Here {X -> Xi} are all arcs from X.
Informally,
{X -> Xi} . Paths(X, Xi, Z)
is the Cartesian product of the arc {X -> Xi} with the set of paths Paths(X,
Xi, Z), giving a new set of paths.
As you can see the code of the transformation is 71 lines long, but it
should be noted that for the purpose of readability I write some XPath
expressions on several lines and also almost half of these 71 lines are just
closing tags.
Here's the code. This transformation:
<xsl:stylesheet version="1.0"
xmlns:xsl="http://www.w3.org/1999/XSL/Transform"
xmlns:exsl="http://exslt.org/common"
exclude-result-prefixes="exsl"
>
<xsl:output omit-xml-declaration="yes" indent="yes"/>
<xsl:key name="kNeighbors" match="vertex"
use="../edge[@target = current()/@id]/@source"/>
<xsl:key name="kNeighbors" match="vertex"

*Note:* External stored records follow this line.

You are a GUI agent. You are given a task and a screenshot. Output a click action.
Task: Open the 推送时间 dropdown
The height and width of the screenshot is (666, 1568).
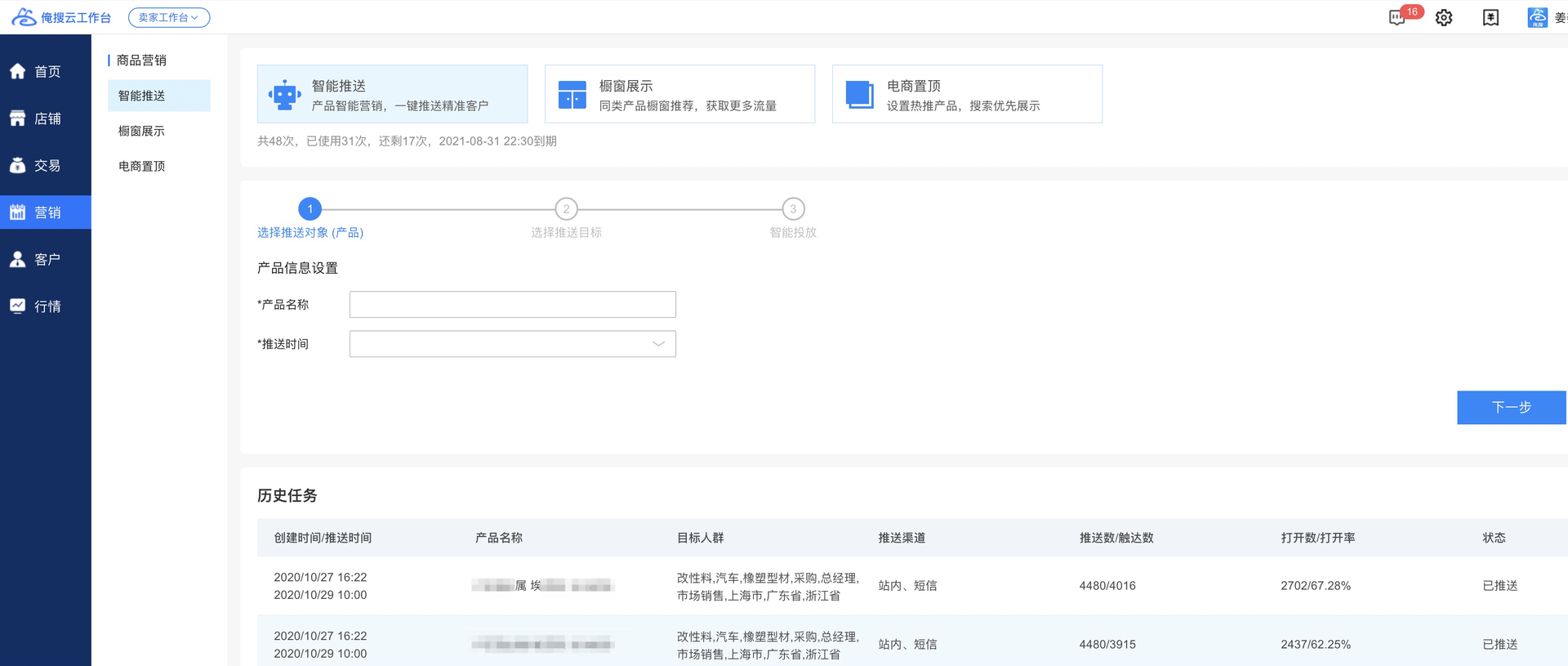[512, 344]
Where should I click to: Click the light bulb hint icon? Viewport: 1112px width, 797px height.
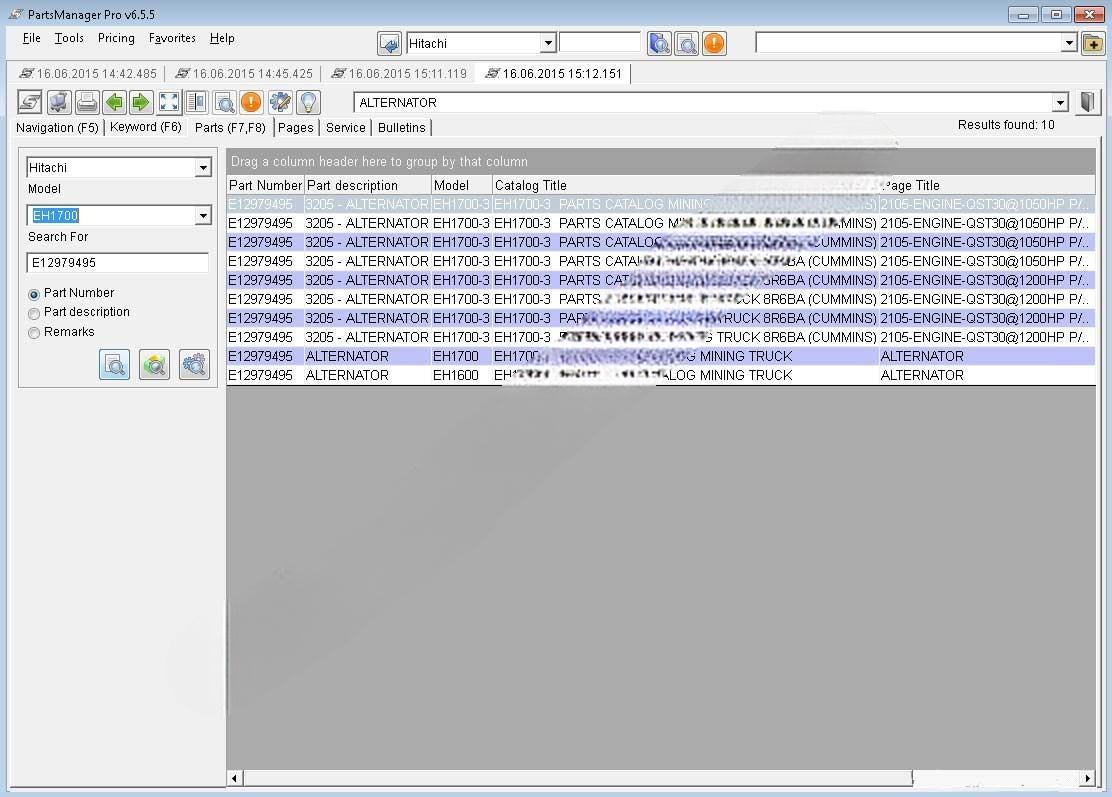[308, 102]
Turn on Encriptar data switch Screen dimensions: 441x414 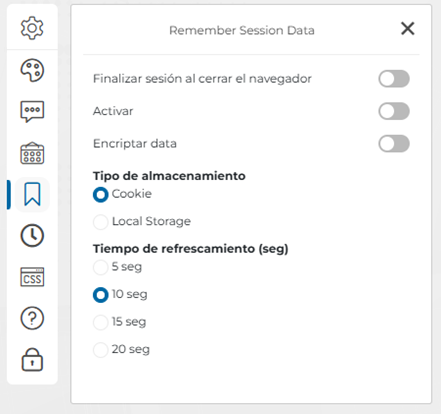coord(394,144)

use="../edge[@source = current()/@id]/@target"/>
<xsl:template match="/">
<xsl:call-template name="getPaths">
<xsl:with-param name="pNode1"
select="/*/vertex[@type='anchor'][1]"/>
<xsl:with-param name="pNode2"
select="/*/vertex[@type='anchor'][2]"/>
</xsl:call-template>
</xsl:template>
<xsl:template name="getPaths">
<xsl:param name="pNode1" select="/.."/>
<xsl:param name="pNode2" select="/.."/>
<xsl:param name="pExcluded" select="/.."/>
<xsl:for-each select=
"key('kNeighbors', $pNode1/@id)
[not(@id = $pExcluded/@id)]">
<xsl:choose>
<xsl:when test="@id = $pNode2/@id">
<path>
<xsl:copy-of
select="/*/edge[$pNode1/@id = @*
and
$pNode2/@id = @*
]"/>
</path>
</xsl:when>
<xsl:otherwise>
<xsl:variable name="vrtfTail">
<xsl:call-template name="getPaths">
<xsl:with-param name="pNode1"
select="."/>
<xsl:with-param name="pNode2"
select="$pNode2"/>
<xsl:with-param name="pExcluded"
select="$pExcluded | $pNode1"/>
</xsl:call-template>
</xsl:variable>
<xsl:variable name="vTail"
select="exsl:node-set($vrtfTail)/*"/>
<xsl:if test="$vTail">
<path>
<xsl:copy-of
select="/*/edge[$pNode1/@id = @*
and
current()/@id = @*
]"/>
<xsl:copy-of select="$vTail/*"/>
</path>
</xsl:if>
</xsl:otherwise>
</xsl:choose>
</xsl:for-each>
</xsl:template>
</xsl:stylesheet>
when applied on this source.xml:
<graph>
<vertex id="V1"/>
<vertex id="V2" type="anchor"/>
<vertex id="V3"/>
<vertex id="V4" type="anchor"/>
<vertex id="V5"/>
<edge source="V1" target="V2"/>
<edge source="V1" target="V3"/>
<edge source="V2" target="V3"/>
<edge source="V3" target="V4"/>
<edge source="V5" target="V2"/>
<edge source="V5" target="V4"/>
</graph>
produces thewanted result:
<path>
<edge source="V1" target="V2"/>
<edge source="V1" target="V3"/>
<edge source="V3" target="V4"/>
</path>
<path>
<edge source="V2" target="V3"/>
<edge source="V3" target="V4"/>
</path>
<path>
<edge source="V5" target="V2"/>
<edge source="V5" target="V4"/>
</path>
These are all three different paths (with all nodes in the path only
once) from V2 to V4 in the graph described by the xml above.
The first solution:
V2 -> V1 -> V3 ->V4
is 3 edges long.
The other two are two edges long each (Note that I added to your original
graph structure a new arc from V1 to V3 in order to make it more "general").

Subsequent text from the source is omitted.